Niesamowita historia z Charkowa. Szympans wrócił do zoo… na rowerze!

Szympans, który uciekła w poniedziałek z zoo w Charkowie, wrócił ju z do swojego domu. Pracownikom ogrodu zoologicznego udało się skłonić spacerujące po ulicach zwierzę do powrotu, oferując mu płaszcz przeciwdeszczowy, przytulenie i przejażdżkę na rowerze.

Szympans o imieniu Chichi wydostał się z charkowskiego zoo w poniedziałek, po czym godzinami przemierzał ulice miasta w północno-wschodniej Ukrainie.

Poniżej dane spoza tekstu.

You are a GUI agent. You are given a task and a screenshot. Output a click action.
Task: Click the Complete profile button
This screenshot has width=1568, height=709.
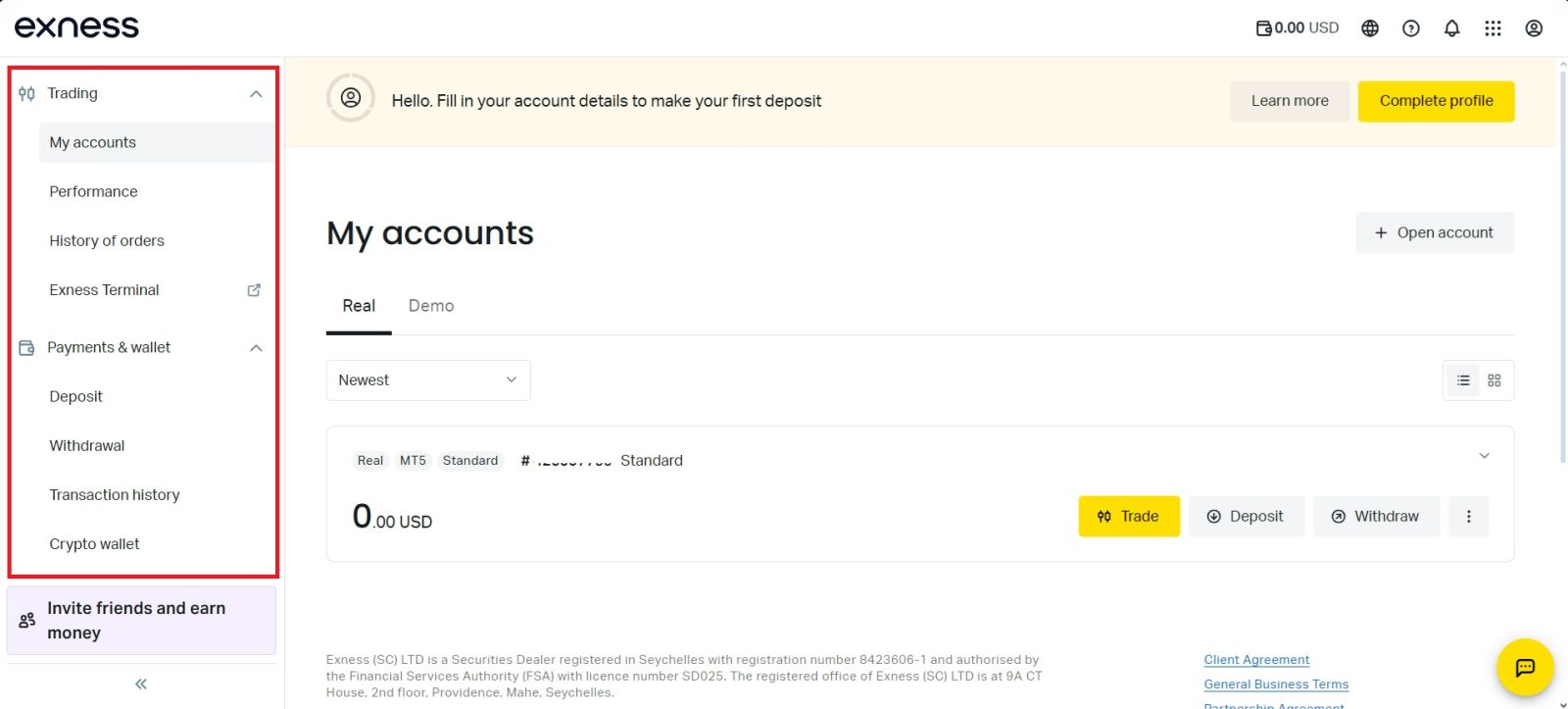pos(1435,101)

Jak informuje „The Washington Post”, cytując lokalne media, zwierzę trzymało się z daleka od podążających za nim opiekunów.

Kiedy szympans usiadł w pobliżu jednego z miejskich parków. Dosiadł się do niego pracownik zoo, który miał nadzieję, że uda mu się namówić zwierzę do powrotu. Chichi długo był niezdecydowany, jednak w końcu zaczął padać deszcz, co przyspieszyło jego decyzję o powrocie.

Przejażdżka na rowerze

Pracownik przytulił szympansa i okrył go płaszczem przeciwdeszczowym. Zwierzę następnie zostało przewiezione na rowerze z powrotem do ogrodu zoologicznego. Dyrektor Ołeksij Grigoriew powiedział ukraińskiemu nadawcy publicznemu Suspilne, że szympans bezpiecznie wrócił do zagrody. Jego stan jest dobry.

Nagrania z ucieczki i powrotu były szeroko udostępniane w mediach społecznościowych. To historia, która jest niezwykle cenna dla mieszkańców miasta narażonego na regularne ataki artyleryjskie wojsk rosyjskich.